# PROBLEM STATEMENT
Using the records below, quote only the span that opens with the line containing "For every named" and closes with the line containing "ΕΓΓΡΑΦΗ (327, 422)", exactly and inclusively.

━━━ THE DATA

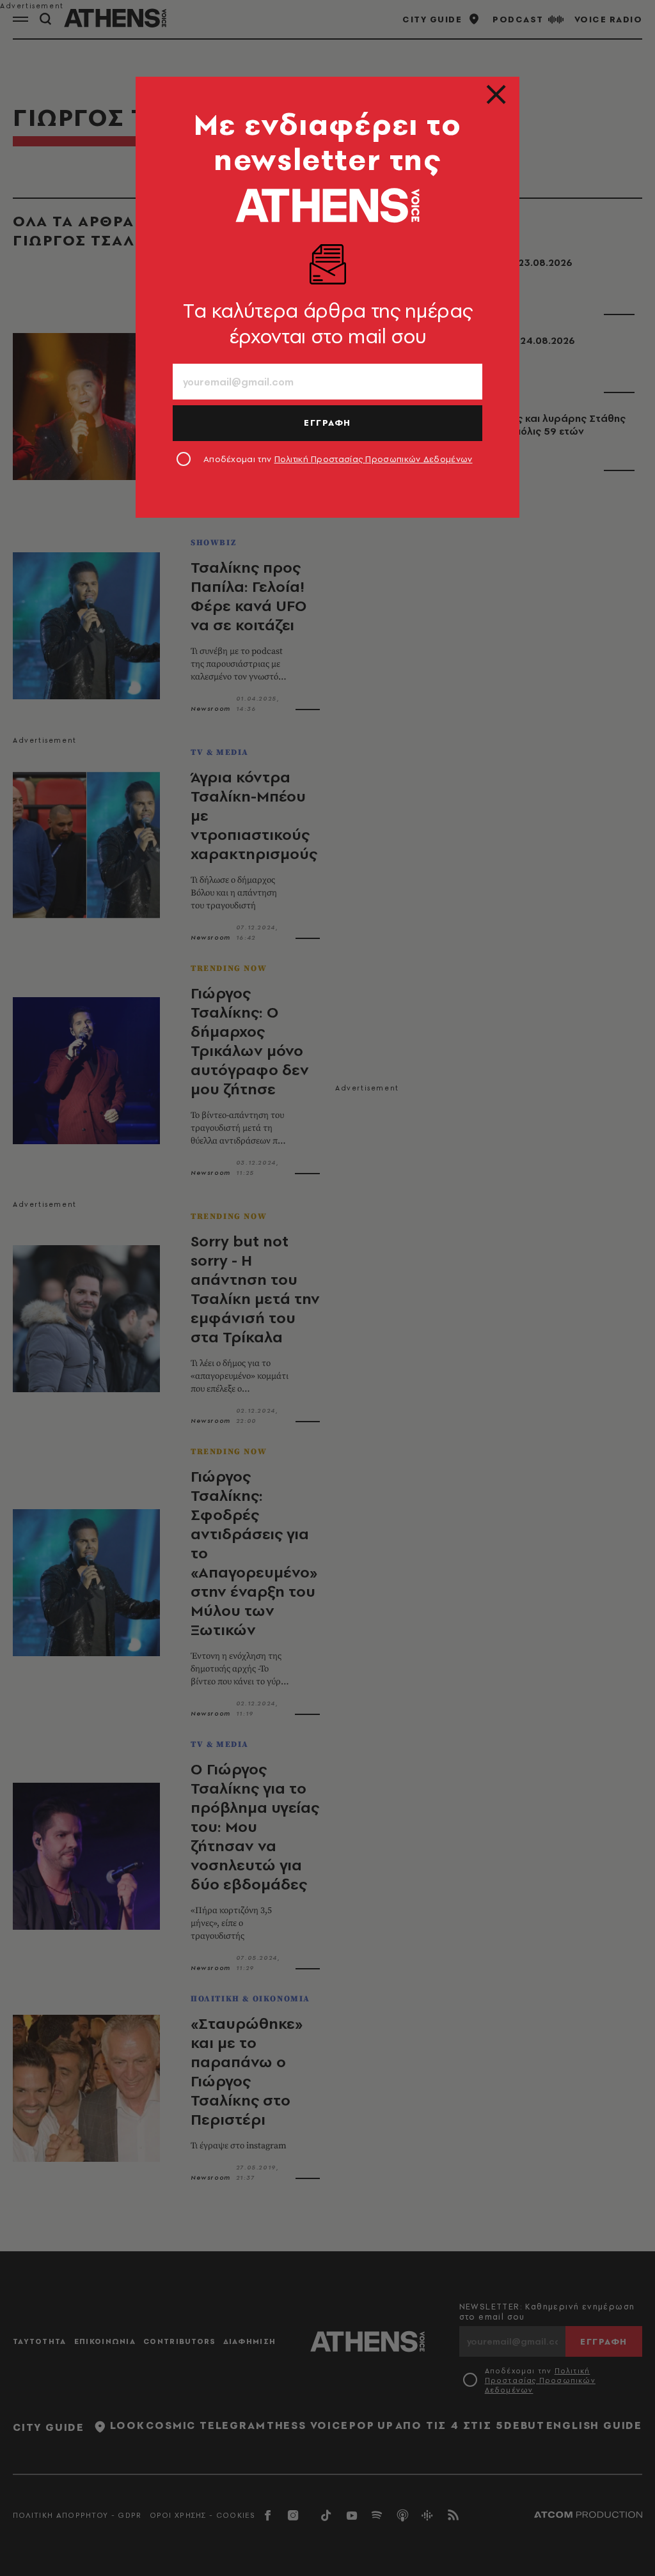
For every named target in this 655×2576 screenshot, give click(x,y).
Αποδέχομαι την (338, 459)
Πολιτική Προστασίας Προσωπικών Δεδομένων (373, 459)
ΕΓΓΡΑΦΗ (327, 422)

━━━━━━
━━━ THE DATA

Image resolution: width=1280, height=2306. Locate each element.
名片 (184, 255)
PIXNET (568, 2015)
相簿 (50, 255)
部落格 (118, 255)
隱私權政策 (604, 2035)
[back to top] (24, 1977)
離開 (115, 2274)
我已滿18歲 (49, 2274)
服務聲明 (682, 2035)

━━━━━━

# SOLUTION
For every named target in this 655×2576 screenshot, give click(x,y).
Αποδέχομαι την (338, 459)
Πολιτική Προστασίας Προσωπικών Δεδομένων (373, 459)
ΕΓΓΡΑΦΗ (327, 422)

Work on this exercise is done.